While Fiji has options to achieve that, ANZ senior Pacific economist Kishti Sen said international trade in goods held the key to unlocking the country’s economic potential.
“Go big on agriculture,” Mr Sen said.
“I say unleash the true potential of the rural economy. By doing so, economic growth will be shared and more evenly distributed,” he told this newspaper.
Mr Sen said agriculture had large indirect benefits.
He said higher farm income benefitted household service sectors like retail trade, telecommunications, construction, recreation, accommodation, and food services and transport.
“Fiji can produce crops at scale and find markets overseas to grow farmers’ income and spending power.
“The facts are that the rural economy comprises the bulk of private consumption expenditure.
“A large part of the population is in the rural economy, which hasn’t really got going.
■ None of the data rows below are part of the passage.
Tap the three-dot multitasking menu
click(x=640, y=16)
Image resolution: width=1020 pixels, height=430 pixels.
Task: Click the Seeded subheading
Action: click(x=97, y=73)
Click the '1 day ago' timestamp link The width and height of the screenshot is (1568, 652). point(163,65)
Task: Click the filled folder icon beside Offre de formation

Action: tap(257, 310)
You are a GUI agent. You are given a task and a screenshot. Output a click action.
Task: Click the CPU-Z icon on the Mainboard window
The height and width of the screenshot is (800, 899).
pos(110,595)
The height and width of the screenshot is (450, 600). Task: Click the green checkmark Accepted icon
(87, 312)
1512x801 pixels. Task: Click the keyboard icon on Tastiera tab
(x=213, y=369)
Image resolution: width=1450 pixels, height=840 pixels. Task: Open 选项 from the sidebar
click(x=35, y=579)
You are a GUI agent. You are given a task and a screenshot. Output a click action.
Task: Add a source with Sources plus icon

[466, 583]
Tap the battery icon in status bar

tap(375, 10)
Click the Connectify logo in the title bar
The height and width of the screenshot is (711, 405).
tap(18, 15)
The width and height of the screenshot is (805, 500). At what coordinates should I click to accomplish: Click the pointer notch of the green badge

“Fiji has not invested in commodities that fetch high prices in global markets but has put all its eggs in the sugar basket.
“If the farmer economy is doing well, so too will the formal economy.”
Mr Sen also advised diversifying into commodities with strong global demand.
“Invest in support infrastructure, both hard and soft, such as refrigeration facilities, long-term land leases, reliable water, electricity and labour supply, better roads, ports and jetties, planting material, high yield and disease resistant seedlings, training, fertiliser and pesticides, and transport subsidy to support large-scale agricultural production and exports.”
He said using the tools, techniques and policy levers of the developed world would not work for Fiji, and so too monetary policies on its own could not unlock household spending power.
“Increased agriculture export volumes and potentially higher prices can provide access to more income, spending power and sustain businesses as well as jobs.
“It will allow Fiji to reduce its dependence on tourism and remittances as the main sources of growth and have a more resilient and broadly based economy in the future. Above all, it will be a shared prosperity,” Mr Sen said.
Meanwhile, he said all things considered, they believed GDP growth of 3 per cent was the baseline projection for 2026 with the risk tilted on the upside.
He added if some of the larger projects in the residential, commercial and industrial space started early in the year, Fiji would do better than 3 per cent.